This is a guest post by a local voter who has worked in a major London NHS hospital since 2011. He worked first as a 
Healthcare Assistant on the wards and is now an Emergency Department Assistant (EDA) in Accident & 
Emergency. 
He writes: 
As you're the Green Party candidate for Enfield North, I'm writing to 
you to ask you for your thoughts on recent attempts by organisations, 
such as Dignity in Dying, to legalise and enshrine an individual's right
 to choose to die under specific circumstances. 
 Obviously this 
is a sensitive and personal issue for all of us: we will all die at some
 point. I feel that as a nation we are prone to ignoring this very 
pertinent fact of life, to the detriment of our friends, family and 
loved ones. A more pragmatic reason for me to write to you about this is
 because I work in healthcare. I've seen people die, whether they were 
young or old, sick or (apparently) healthy. Death is indiscriminate and 
we do ourselves a disservice when we think of it as an enemy to be 
fended off at all costs. 
 I have looked after patients in the 
late stages of dementia, whose families have insisted that they be given
 feeding tubes when they are no longer capable of chewing and swallowing
 proper food. This is not a common occurrence, but it happens. These 
patients cannot communicate, move or control their bodily functions. Do 
they know what they're experiencing? Do they have a concept of time 
passing, as they lie there being drip-fed and hydrated by artificial 
means? I honestly couldn't tell you. What I can tell you is that being 
fed through a PEG feed gives a patient constant loose stool, which 
inevitably leads to them having to be turned and cleaned up with 
regularity, as well as extreme discomfort.
 The NHS will proclaim
 an adherence to 'dignity in care' until they're blue in the face. Take a
 moment to consider the above scenario, to imagine what healthcare 
workers have to do to keep that individual clean, pressure-sore free 
and, for lack of a better word, 'healthy'. Perhaps I misunderstand the 
concept of dignity, but I cannot find any of it there. I can apply the 
word 'abuse' more readily to that situation than 'dignity'. The 
suffering is needless, sad and preventable.
 This is an extreme 
example, but I want you to understand how the current attitudes towards 
death in our country have encouraged things to happen that are at best 
questionable, and at worst reprehensible. We do not die well in the UK, 
because most of us choose to reject the idea that death is inevitable. 
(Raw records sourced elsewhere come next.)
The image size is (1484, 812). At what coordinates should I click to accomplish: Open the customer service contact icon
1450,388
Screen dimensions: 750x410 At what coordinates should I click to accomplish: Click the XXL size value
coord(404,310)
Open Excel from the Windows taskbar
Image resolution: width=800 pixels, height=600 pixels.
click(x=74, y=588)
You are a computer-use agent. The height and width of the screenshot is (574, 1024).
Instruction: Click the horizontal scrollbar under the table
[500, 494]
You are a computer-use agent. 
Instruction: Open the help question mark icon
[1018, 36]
Many of us will die in hospital, surrounded by strangers and alone. 
Maybe in pain, maybe not. Maybe in our sleep, maybe not. I won't list 
the ways in which I've seen lives end, but you should understand that 
they are numerous and for the most part very unpleasant indeed.
 
We do our best in the NHS to look after those whose death is imminent, 
to give them relief from any pain or discomfort. Everything short of 
giving patients a choice. Sometimes a patient gets lucky and is able to 
go home and die, supported by their friends and relatives, but these 
instances are few and far between. 
 I'm 29-years-old and I don't
 take my life for granted. I never have. Before I worked in the NHS I 
was attempting to join the forces, and I certainly didn't assume that - 
in the event that I was successful and made it to combat zones overseas -
 I would survive because of my youth and physical fitness. After three 
and a half years in the NHS, I have seen enough to confirm it doesn't 
matter how young or healthy we are. We will all die of something. It is only right that we be given the means to choose, if possible and desirable, how we experience those final heartbeats. 
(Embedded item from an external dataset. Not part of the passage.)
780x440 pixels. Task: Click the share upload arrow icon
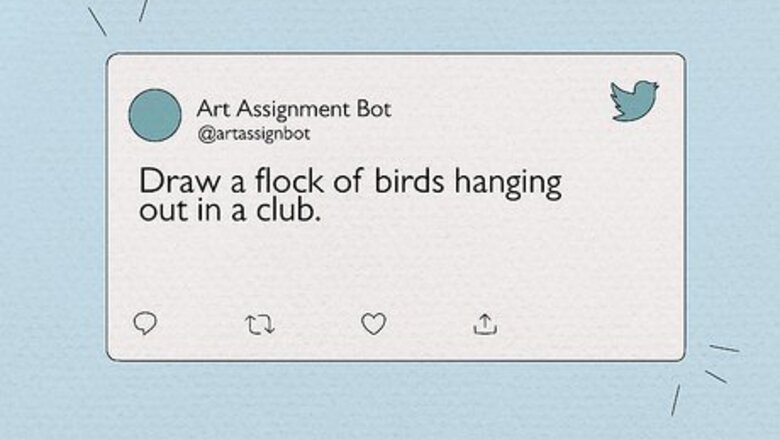pos(485,323)
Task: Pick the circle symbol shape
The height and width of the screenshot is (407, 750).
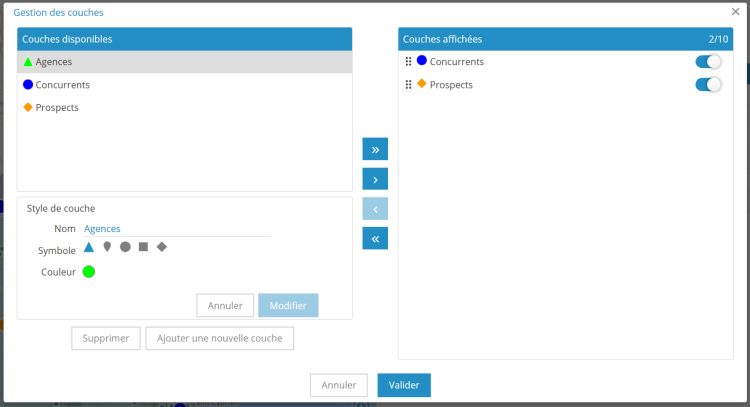Action: 125,247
 A few weeks ago the well-loved and respected Sir Terry Pratchett died 
in his home, surrounded by his family. He was a leading voice in the 
campaign to change the law on Assisted Dying and was often quoted 
saying, "It's time we learned to get as good at dying as we are at 
living."
 
For those who would rather die when it is "their time", I endorse their 
decision and our current framework can cater to that. For those of us who want
 to choose when we die the current system is woefully inadequate.